JEDDAH: Iranian authorities ordered nearly 70,000 people to flee their homes on Wednesday as floodwater poured into the city of Ahvaz, capital of Khuzestan province.
Provincial governor Gholamreza Shariati pleaded for young men to volunteer to “help us in building dykes and to assist in the evacuation of women, children and the elderly.”
The governor said the disaster was unprecedented. “The Dez and Karkheh rivers have for the first time joined each other near Ahvaz and are now flowing toward the city,” he said.
“These two rivers are far away from each other, but the huge volume of floodwater caused them to join up.”
Nearly 80 people have died in the past three weeks in floods described as the worst since the 1940s, devastating about 1,900 cities and villages in 20 of Iran’s 31 provinces.
The northeast was first swamped on March 19 before the west and southwest were hit on March 25. On April 1, the west and southwest were again swamped by floods when heavy rain returned.
The huge inflow of water forced authorities to release large volumes of water from Khuzestan province’s largest dams, which is now threatening some of the cities downstream, including the Ahvaz region, where 1.3 million people live.
The disaster has left aid agencies struggling to cope, and the armed forces have been deployed to help victims. Emergency services have been left scrambling to prevent further loss of life and to provide relief to flood-stricken residents.
“Delivering food and hygienic goods to camps is our primary priority and we have provided emergency accommodation for about 44,000 people,” said Morteza Salimi, the Iran Red Crescent’s head of Relief and Rescue.

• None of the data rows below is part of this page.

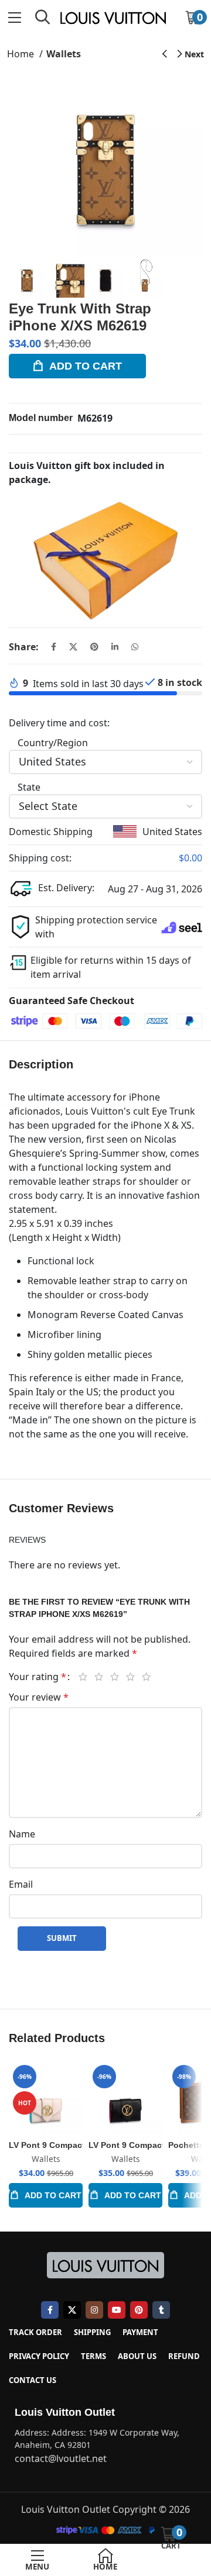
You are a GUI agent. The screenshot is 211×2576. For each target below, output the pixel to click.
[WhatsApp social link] (135, 646)
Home (21, 53)
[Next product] (191, 54)
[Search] (42, 17)
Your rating (37, 1676)
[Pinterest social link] (94, 646)
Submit (62, 1938)
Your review (39, 1697)
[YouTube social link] (116, 2310)
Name (22, 1833)
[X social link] (73, 646)
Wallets (63, 53)
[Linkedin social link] (115, 646)
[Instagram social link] (94, 2310)
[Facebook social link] (53, 646)
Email (21, 1884)
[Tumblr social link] (161, 2310)
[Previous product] (164, 54)
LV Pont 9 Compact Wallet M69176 (76, 2145)
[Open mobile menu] (14, 17)
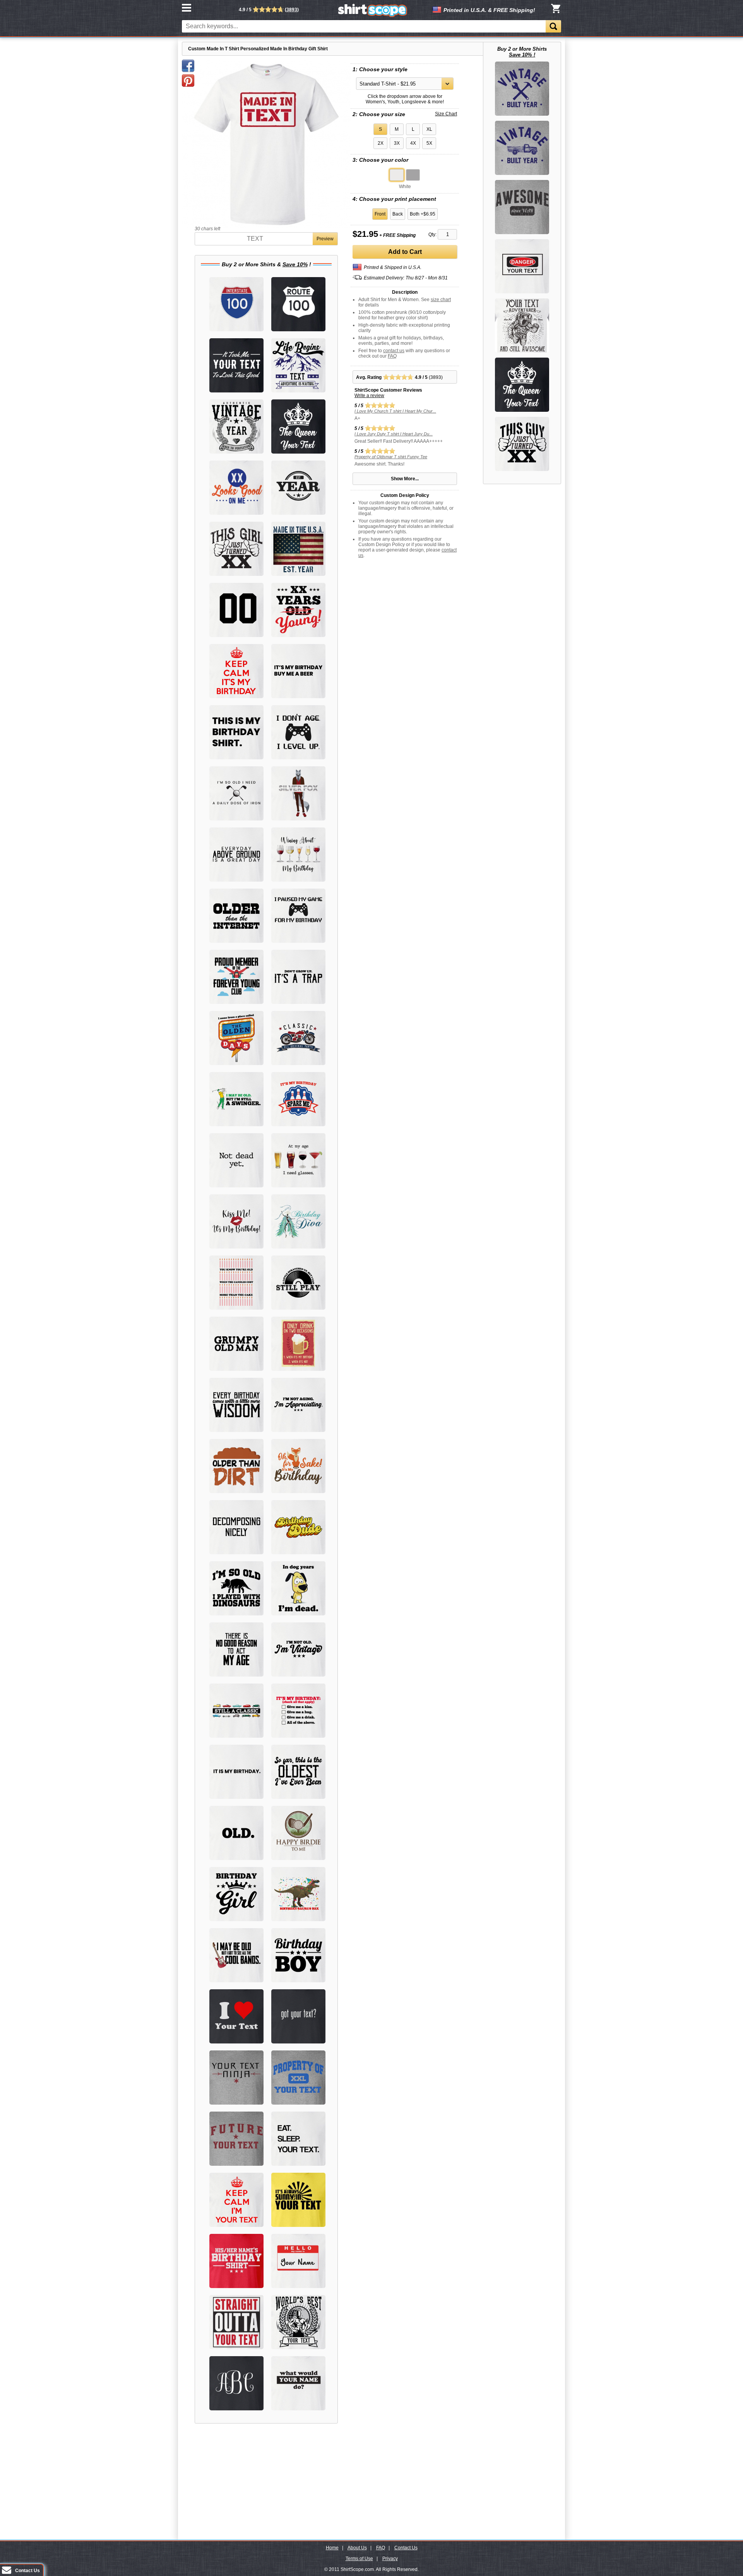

In the city of Susangerd, swamped by floodwater, people are living in tents on the roofs of their homes as what had previously been roads were turned into canals.
Red Crescent helicopters were providing food and basic goods to regions cut off by floods, with villagers rushing to receive the help as they approached.
Iran’s leaders have been widely criticized for their response to the flooding and the loss of life. “Clearly the regime was caught unaware and unprepared for the disaster,” said Borzou Daragahi, of the Atlantic Council’s Middle East Security Initiative.
“Mostly bigwigs showed up at the flood zone for infuriating photo ops, in what will likely be remembered throughout Iran as the country’s Hurricane Katrina moment.”